Ms Natalija Radoja (Senior Advisor to the Ministry of Trade, Tourism and Telecommunications of the Government) spoke about law on electronic documents, and Electronic Identification and Trust Services in Electronic Business, Serbia’s version of the eIDAS regulation. The law introduced new services: electronic delivery, electrical storage, and cloud signature. Cloud signature will be very important because it may lead to massive usage of e-signatures. Radoja emphasised the significance of mutual recognition of electronic services, which Serbia recognises. Radoja pointed out that Serbia has an office for IT and electronic administration, which provides online services on behalf of the state, emphasising that the state and the private sector should offer as many services as possible, but that the digital competences of citizens must be raised.
Mr Dejan Abazović (State Secretary at Ministry of Public Administration of Montenegro) explained that Montenegro adopted an identification and e-signature scheme in 2017 and the related regulatory framework is almost complete. A new concept has been developed recently with the aim to allow for the provision of better services for end users. Many laws must be changed to achieve full functionality of a digital society. The role of the government, Abazovic noted, is to ensure that every citizen of Montenegro possesses a material means via which he or she will be able to prove his or her identity electronically—all citizens will be provided with an electronic identity on new identification cards in the future.
Mr Slobodan Nedeljković (Assistant Minister and Head of Sector for Analytics, Telecommunications and Information Technologies in the Ministry of Interior of the Republic of Serbia) spoke about implementation of trust services in Serbia. The government liberalised the market of e-signatures and half a million Serbian citizens now have electronic certificates on their identity cards. One of the anticipated changes is cloud signature, and Nedeljkovic expressed confidence that the Ministry of Interior will be one of the certification bodies for cloud signatures.

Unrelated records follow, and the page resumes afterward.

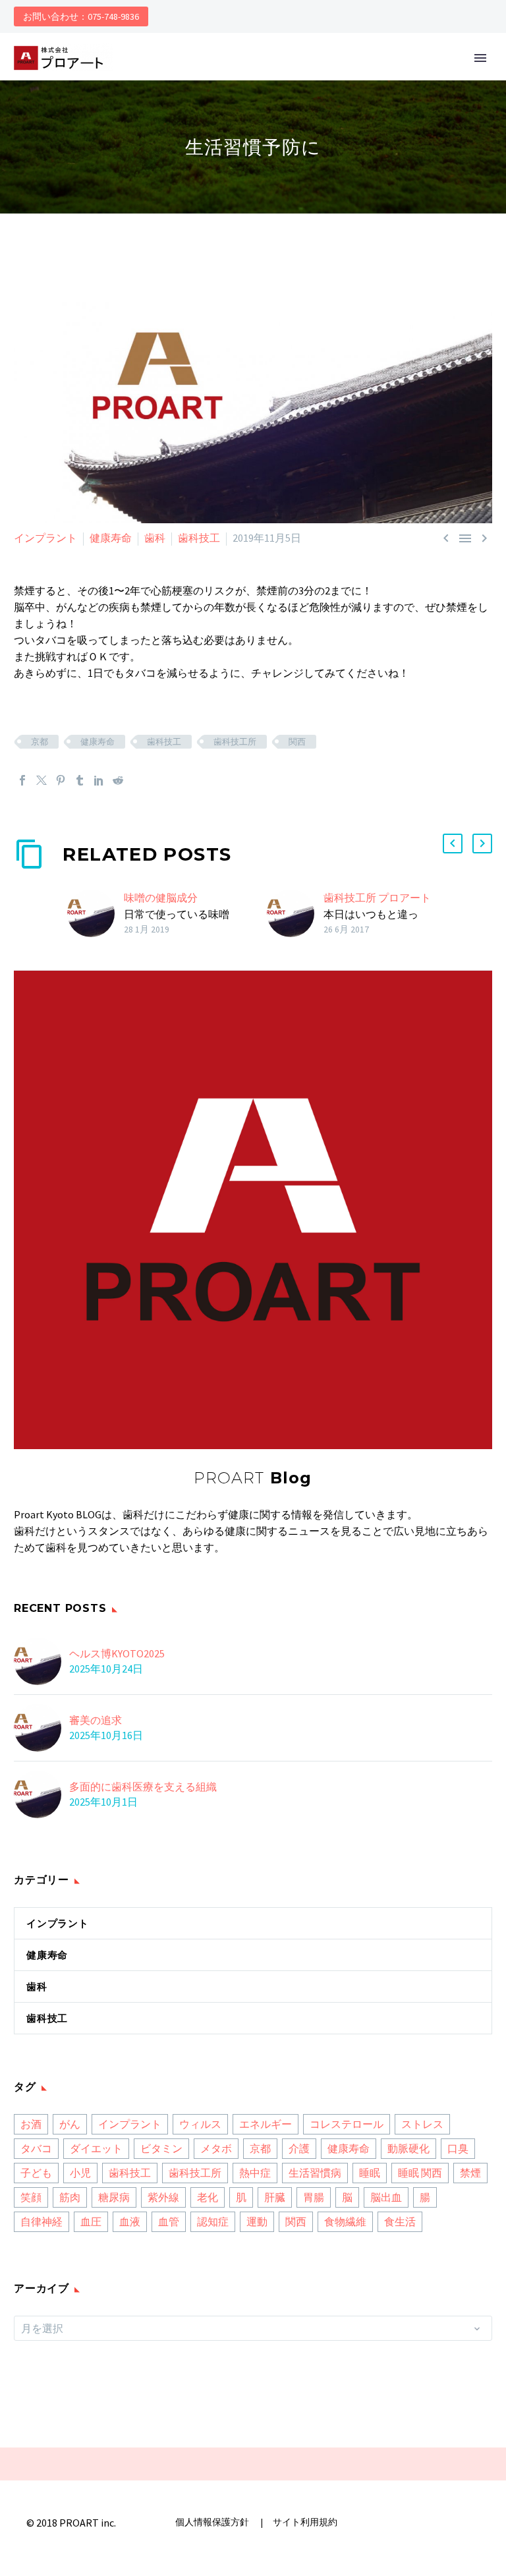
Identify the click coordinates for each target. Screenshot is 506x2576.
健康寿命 (111, 537)
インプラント (45, 537)
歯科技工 (199, 537)
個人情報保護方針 (213, 2522)
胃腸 (313, 2197)
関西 (297, 741)
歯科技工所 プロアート (377, 897)
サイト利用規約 (304, 2522)
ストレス (422, 2124)
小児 (80, 2172)
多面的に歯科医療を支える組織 (143, 1786)
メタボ (216, 2148)
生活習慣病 (315, 2172)
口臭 (457, 2148)
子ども (36, 2172)
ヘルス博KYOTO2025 (117, 1653)
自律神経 (41, 2221)
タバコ (36, 2148)
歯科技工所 (234, 741)
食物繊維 (345, 2221)
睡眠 (369, 2172)
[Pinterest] (60, 780)
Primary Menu (480, 58)
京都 (39, 741)
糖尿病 (114, 2197)
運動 (256, 2221)
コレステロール (346, 2124)
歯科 (154, 537)
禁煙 (470, 2172)
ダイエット (96, 2148)
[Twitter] (41, 780)
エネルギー (265, 2124)
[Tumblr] (79, 780)
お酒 (31, 2124)
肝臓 (274, 2197)
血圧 (90, 2221)
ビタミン (161, 2148)
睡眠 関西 (420, 2172)
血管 (168, 2221)
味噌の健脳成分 (161, 897)
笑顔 (31, 2197)
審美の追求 (95, 1720)
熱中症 (255, 2172)
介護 (299, 2148)
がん (69, 2124)
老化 (207, 2197)
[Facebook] (22, 780)
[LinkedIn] (99, 780)
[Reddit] (118, 780)
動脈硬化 (408, 2148)
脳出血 (386, 2197)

Mr Steve Purser (Head of Core Operations Department at European Union Network and Information Security Agency (ENISA)) started by explaining that trust comes into play when no mechanisms control risk; trust is becoming a key concept in the digital world where it is impossible to control things. In the EU, every trust issue has three components: people, process, and technology. The EU has dedicated a lot of effort to building trust on the people level. At the process level, the focus is on incorporating trust in the workflows, while at the technical level, work is carried on, building on the eIDAs initiative. When it comes to trust-based services, the local implementation of global models is desirable. But building trust is a challenging process and the biggest problem can be framed as ‘nobody is trusted by everybody’. Purser concluded that trust is built face-to-face and in small communities. For the future, it would be better to take existing trust and build on top of it.
Mr Johan Hesse (Managing Director at Secunet International GmbH & Co KG) pointed out that in the physical world relying on something or someone tends to produce trust, which is not the case in the digital world. In his opinion, eIDAS serves as a prerequisite for reliability in the digital world. He also stated that security regulations recognised at the supranational level are necessary to ensure security in the digital world.
Mr Zoran Savić (CEO and founding partner of NetSeT Global Solutions d.o.o.) spoke about the difficulties in building national identification infrastructure. The biggest challenge is to make it highly secure and easy to use at the same time. The biggest question is how to establish an interoperative environment when derived identifications (based on the cloud and mobile identifications) are used. In his view, states and the private sector need to collaborate on solutions, which won’t be tailored solely to local levels.